Saturday, July 2, 2011

Book review: Do Androids Dream of Electric Sheep?

Book Review: Do Androids Dream of Electric Sheep?  
                                                            by Philip K. Dick  
              (the book on which the film Bladerunner is loosely based)



Okay, I’ll admit it—I really wanted to hate Do Androids Dream of Electric Sheep? by Philip K. Dick. Why? Well, I’m usually averse to things that are wildly popular and have a crazed fan base. I mean, PKD’s fans actually built an android replica of him! Crazy, huh? I know Bladerunner is only loosely based on the book, but I have always been annoyed by Bladerunner’s extreme popularity, probably due to the fact that I don’t like film noire. At all. (And really you can't expect the movie to be like the book--in this case, it wasn't at all, just the idea of androids and bounty hunters). Anyway, suffice it to say that Philip K. Dick had the cards stacked against him in my deck. But I felt I had to give him a chance—how can I form an opinion about a book or author I haven’t read?

Well, I didn’t hate it. In fact, I loved it.

I had no idea that the thrust of this book was going to be empathy. Coming off the heels of reading a supernatural book about an empath who absorbs everyone’s physical and emotional pain (Bruiser by Neal Shusterman), my reading pump was primed. The theme of empathy runs throughout the book and helps us look at the essence of humanity. Dick even takes the idea of empathy so far that in his post-apocalyptic world, he has created devices that enable empathic experiences. Empathy is the key to differentiating humans from androids. And Dick also expertly pulls out of his reader emotions as they identify with the complex characters in the book, not to mention the animals. I mean, if you can't empathize with the lowly spider depicted in the book, then you are clearly not human. In fact, this book is one giant test to see if you are an android or not. If you don't feel for the characters or animals in this story, then you are clearly an android and should be retired.

I struggled a bit at the beginning of the book because I had trouble following the pathway into the world that Dick created. You pick up nuggets of information, bit by bit, until finally you start to get the big picture. The Earth was polluted by the fallout of World War Terminus. Check. The best human specimens went to Mars as refugees, along with android companions/slaves. Check. Animals are scarce, revered, and expensive—people collect them like precious museum pieces. Check. Occasionally androids escape to Earth from their meager existence on Mars and are chased down by bounty hunters. Check. With the new and improved androids, the Nexus-6 model, the only way to tell them apart from humans is their lack of ability to empathize. Check.

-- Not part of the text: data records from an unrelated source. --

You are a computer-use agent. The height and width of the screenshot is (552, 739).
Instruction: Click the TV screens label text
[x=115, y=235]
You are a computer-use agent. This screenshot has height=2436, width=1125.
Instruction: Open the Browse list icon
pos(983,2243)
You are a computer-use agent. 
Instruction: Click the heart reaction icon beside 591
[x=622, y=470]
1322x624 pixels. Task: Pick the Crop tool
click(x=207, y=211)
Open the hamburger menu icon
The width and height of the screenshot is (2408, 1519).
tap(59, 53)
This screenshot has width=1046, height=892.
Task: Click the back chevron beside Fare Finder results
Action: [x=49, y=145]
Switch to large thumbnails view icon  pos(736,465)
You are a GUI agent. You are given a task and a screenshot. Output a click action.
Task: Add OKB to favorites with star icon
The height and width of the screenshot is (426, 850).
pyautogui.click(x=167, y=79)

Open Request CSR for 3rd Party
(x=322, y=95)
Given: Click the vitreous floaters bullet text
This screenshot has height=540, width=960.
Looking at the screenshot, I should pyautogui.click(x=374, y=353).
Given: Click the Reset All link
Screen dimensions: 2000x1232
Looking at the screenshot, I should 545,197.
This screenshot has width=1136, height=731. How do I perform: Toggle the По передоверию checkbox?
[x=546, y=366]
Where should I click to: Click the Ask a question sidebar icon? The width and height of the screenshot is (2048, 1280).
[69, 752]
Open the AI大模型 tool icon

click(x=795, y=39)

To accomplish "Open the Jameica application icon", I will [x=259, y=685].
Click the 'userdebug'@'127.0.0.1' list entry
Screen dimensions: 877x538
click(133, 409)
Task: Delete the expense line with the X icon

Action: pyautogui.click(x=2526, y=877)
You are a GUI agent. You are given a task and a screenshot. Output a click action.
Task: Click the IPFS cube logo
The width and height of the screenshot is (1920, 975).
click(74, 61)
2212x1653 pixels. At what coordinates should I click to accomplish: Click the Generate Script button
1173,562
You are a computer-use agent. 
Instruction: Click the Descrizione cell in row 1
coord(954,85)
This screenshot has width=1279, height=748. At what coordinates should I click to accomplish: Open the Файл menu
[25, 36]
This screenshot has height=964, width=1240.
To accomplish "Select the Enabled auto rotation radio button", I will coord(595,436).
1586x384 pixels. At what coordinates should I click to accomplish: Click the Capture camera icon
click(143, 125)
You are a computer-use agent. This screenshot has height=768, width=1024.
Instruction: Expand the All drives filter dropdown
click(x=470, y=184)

Now that we know the basics of our world, we can delve down into the good stuff. Oh, certainly there’s action and suspense. But that’s not the heart of the good stuff. This book is special because of the inner conflict of our main character, Rick Deckard. He’s having an existential crisis (is he an android with pre-programmed memories?), second thoughts about his occupational choice (is it moral to kill androids?), and the more mundane keep-up-with-the-joneses issues (will anyone find out my sheep isn’t real?). And as he suffers these inner conflicts, we suffer them as well. We question our own moral principles and our own life choices. Really--who goes through the day without rationalizing something? The undercurrent of cognitive dissonance sweeps you along until you breathe a sigh of relief at the end of the book—because Rick Deckard has finally gone to sleep after a very long and stressful day.

This book isn’t perfect, but it’s most excellent. I’m no longer annoyed by the fanaticism surrounding Philip K. Dick, and in fact I look forward to reading another of his books! A friend recommended A Scanner Darkly…maybe that will be next. 



P.S. To answer the book's title, my opinion is no.